Task requirements
Please set down exactly the lines of the listing below from the line containing "Open the date" through the line containing "You are a computer-use agent. The", both lines included, leaving out all other lines.

Input data

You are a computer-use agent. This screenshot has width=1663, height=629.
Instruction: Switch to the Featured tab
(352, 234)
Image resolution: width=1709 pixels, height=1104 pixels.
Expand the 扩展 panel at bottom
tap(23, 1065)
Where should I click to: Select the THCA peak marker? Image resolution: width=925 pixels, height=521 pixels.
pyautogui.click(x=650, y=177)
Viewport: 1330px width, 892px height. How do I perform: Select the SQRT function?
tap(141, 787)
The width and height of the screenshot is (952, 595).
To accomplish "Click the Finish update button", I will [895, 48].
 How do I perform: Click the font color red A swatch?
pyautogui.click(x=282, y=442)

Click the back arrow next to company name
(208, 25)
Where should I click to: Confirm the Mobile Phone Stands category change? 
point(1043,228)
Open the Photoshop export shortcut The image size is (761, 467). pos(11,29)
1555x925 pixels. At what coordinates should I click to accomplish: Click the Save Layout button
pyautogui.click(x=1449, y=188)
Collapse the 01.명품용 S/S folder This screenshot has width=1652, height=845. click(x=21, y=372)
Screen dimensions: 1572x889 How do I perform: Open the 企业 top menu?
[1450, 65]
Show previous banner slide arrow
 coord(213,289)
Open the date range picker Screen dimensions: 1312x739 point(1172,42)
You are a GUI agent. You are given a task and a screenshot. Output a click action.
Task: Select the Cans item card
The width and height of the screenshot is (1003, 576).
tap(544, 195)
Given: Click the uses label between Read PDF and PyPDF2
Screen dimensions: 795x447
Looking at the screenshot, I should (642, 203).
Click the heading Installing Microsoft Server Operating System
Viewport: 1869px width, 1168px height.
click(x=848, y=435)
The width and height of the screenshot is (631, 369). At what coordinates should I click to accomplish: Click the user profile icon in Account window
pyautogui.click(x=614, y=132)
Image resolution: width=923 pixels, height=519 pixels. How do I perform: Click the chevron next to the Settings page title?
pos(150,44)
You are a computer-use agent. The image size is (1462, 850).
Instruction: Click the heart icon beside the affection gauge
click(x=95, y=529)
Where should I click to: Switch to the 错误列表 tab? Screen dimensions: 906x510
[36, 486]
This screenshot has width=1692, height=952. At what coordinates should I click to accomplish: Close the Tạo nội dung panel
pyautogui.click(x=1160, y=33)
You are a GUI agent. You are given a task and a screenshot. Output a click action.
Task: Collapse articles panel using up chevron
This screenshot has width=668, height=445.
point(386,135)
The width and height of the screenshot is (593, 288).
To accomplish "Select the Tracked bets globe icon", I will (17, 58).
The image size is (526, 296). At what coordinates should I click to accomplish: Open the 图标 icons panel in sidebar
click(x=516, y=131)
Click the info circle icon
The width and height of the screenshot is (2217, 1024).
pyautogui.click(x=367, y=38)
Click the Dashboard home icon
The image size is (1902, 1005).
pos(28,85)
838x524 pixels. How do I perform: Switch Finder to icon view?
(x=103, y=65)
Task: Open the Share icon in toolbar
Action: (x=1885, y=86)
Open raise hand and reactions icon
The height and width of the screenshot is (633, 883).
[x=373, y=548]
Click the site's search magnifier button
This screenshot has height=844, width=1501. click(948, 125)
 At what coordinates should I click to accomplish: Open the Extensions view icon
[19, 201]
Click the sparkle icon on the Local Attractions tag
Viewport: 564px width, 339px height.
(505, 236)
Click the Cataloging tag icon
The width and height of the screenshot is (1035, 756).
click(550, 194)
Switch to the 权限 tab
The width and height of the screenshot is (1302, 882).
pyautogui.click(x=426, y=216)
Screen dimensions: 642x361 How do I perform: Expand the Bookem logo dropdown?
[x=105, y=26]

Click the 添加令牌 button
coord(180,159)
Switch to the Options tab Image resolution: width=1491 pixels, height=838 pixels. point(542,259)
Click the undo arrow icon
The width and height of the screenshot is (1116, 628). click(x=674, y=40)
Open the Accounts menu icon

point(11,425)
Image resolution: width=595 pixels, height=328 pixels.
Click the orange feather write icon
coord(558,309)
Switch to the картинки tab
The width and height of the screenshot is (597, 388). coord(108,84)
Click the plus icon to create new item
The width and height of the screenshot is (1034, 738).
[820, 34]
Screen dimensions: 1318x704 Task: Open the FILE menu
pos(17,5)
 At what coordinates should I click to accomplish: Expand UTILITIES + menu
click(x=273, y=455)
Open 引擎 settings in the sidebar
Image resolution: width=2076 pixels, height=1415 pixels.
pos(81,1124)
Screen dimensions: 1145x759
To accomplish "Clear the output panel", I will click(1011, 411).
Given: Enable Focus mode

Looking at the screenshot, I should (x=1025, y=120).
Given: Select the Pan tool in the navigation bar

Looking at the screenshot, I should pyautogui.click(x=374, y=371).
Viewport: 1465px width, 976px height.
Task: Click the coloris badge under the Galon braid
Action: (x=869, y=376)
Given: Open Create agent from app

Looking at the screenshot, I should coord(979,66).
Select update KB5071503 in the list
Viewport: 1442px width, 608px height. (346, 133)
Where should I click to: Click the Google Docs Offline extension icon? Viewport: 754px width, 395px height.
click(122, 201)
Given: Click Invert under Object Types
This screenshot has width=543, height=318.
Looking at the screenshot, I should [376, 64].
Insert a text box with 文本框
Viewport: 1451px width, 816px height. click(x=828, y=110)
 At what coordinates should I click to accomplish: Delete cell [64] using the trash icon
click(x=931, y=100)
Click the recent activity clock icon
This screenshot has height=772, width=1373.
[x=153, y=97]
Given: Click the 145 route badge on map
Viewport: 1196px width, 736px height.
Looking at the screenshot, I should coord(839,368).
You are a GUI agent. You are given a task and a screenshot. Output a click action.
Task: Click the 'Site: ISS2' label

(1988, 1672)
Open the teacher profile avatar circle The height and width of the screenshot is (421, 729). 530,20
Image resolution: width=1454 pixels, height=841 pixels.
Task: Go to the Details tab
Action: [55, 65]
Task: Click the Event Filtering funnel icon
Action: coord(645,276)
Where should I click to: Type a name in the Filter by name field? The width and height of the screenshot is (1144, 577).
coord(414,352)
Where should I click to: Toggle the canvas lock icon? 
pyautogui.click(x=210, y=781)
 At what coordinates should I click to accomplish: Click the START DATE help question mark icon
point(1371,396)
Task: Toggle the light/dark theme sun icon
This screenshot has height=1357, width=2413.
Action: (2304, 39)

Answer to the problem
Open the date range picker Screen dimensions: 1312x739 point(1172,42)
You are a GUI agent. You are given a task and a screenshot. Output a click action.
Task: Select the Cans item card
The width and height of the screenshot is (1003, 576).
tap(544, 195)
Given: Click the uses label between Read PDF and PyPDF2
Screen dimensions: 795x447
Looking at the screenshot, I should (642, 203).
Click the heading Installing Microsoft Server Operating System
Viewport: 1869px width, 1168px height.
click(x=848, y=435)
The width and height of the screenshot is (631, 369). At what coordinates should I click to accomplish: Click the user profile icon in Account window
pyautogui.click(x=614, y=132)
Image resolution: width=923 pixels, height=519 pixels. How do I perform: Click the chevron next to the Settings page title?
pos(150,44)
You are a computer-use agent. The image size is (1462, 850).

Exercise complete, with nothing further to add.